=== Section Start ===
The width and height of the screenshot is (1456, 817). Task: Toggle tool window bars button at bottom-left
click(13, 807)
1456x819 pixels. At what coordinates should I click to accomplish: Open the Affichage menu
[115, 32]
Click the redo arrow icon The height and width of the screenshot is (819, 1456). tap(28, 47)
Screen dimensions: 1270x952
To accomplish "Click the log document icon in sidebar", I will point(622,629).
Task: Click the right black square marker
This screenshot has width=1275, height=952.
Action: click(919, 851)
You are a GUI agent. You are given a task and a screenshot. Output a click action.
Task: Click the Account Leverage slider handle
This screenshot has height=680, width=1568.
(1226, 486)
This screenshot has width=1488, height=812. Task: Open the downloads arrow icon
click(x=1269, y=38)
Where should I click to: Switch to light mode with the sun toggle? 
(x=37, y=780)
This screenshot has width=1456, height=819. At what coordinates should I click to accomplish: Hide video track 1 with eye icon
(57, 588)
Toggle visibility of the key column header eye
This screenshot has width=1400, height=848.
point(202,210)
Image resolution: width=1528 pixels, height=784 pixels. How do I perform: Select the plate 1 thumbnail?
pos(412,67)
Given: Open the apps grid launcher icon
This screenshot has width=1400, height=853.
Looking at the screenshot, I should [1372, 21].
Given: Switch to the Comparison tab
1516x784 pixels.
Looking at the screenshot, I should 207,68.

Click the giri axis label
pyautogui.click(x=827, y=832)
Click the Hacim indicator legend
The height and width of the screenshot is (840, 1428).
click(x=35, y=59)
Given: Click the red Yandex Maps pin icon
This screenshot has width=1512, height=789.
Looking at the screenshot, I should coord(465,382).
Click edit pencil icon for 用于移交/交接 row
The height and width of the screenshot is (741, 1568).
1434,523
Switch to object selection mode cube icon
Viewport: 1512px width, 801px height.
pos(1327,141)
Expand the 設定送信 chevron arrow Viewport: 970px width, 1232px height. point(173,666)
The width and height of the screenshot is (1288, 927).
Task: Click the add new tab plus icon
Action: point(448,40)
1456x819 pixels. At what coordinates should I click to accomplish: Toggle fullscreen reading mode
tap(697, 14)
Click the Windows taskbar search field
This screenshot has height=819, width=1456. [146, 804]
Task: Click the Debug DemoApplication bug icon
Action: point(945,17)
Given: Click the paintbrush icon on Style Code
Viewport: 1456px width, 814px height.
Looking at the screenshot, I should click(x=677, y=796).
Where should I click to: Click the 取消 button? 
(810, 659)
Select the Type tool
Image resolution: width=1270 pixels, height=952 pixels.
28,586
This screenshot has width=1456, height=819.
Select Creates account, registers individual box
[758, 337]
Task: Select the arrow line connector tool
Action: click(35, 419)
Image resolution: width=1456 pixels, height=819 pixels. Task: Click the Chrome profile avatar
=== Section End ===
All the data must be duplicated exactly, with nothing added or removed.

The width and height of the screenshot is (1456, 817). Task: Toggle tool window bars button at bottom-left
click(13, 807)
1456x819 pixels. At what coordinates should I click to accomplish: Open the Affichage menu
[115, 32]
Click the redo arrow icon The height and width of the screenshot is (819, 1456). tap(28, 47)
Screen dimensions: 1270x952
To accomplish "Click the log document icon in sidebar", I will point(622,629).
Task: Click the right black square marker
This screenshot has width=1275, height=952.
Action: click(919, 851)
You are a GUI agent. You are given a task and a screenshot. Output a click action.
Task: Click the Account Leverage slider handle
This screenshot has height=680, width=1568.
(1226, 486)
This screenshot has width=1488, height=812. Task: Open the downloads arrow icon
click(x=1269, y=38)
Where should I click to: Switch to light mode with the sun toggle? 
(x=37, y=780)
This screenshot has width=1456, height=819. At what coordinates should I click to accomplish: Hide video track 1 with eye icon
(57, 588)
Toggle visibility of the key column header eye
This screenshot has width=1400, height=848.
point(202,210)
Image resolution: width=1528 pixels, height=784 pixels. How do I perform: Select the plate 1 thumbnail?
pos(412,67)
Given: Open the apps grid launcher icon
This screenshot has width=1400, height=853.
Looking at the screenshot, I should [1372, 21].
Given: Switch to the Comparison tab
1516x784 pixels.
Looking at the screenshot, I should 207,68.

Click the giri axis label
pyautogui.click(x=827, y=832)
Click the Hacim indicator legend
The height and width of the screenshot is (840, 1428).
click(x=35, y=59)
Given: Click the red Yandex Maps pin icon
This screenshot has width=1512, height=789.
Looking at the screenshot, I should coord(465,382).
Click edit pencil icon for 用于移交/交接 row
The height and width of the screenshot is (741, 1568).
1434,523
Switch to object selection mode cube icon
Viewport: 1512px width, 801px height.
pos(1327,141)
Expand the 設定送信 chevron arrow Viewport: 970px width, 1232px height. point(173,666)
The width and height of the screenshot is (1288, 927).
Task: Click the add new tab plus icon
Action: point(448,40)
1456x819 pixels. At what coordinates should I click to accomplish: Toggle fullscreen reading mode
tap(697, 14)
Click the Windows taskbar search field
This screenshot has height=819, width=1456. [146, 804]
Task: Click the Debug DemoApplication bug icon
Action: point(945,17)
Given: Click the paintbrush icon on Style Code
Viewport: 1456px width, 814px height.
Looking at the screenshot, I should click(x=677, y=796).
Where should I click to: Click the 取消 button? 
(810, 659)
Select the Type tool
Image resolution: width=1270 pixels, height=952 pixels.
28,586
This screenshot has width=1456, height=819.
Select Creates account, registers individual box
[758, 337]
Task: Select the arrow line connector tool
Action: click(35, 419)
Image resolution: width=1456 pixels, height=819 pixels. Task: Click the Chrome profile avatar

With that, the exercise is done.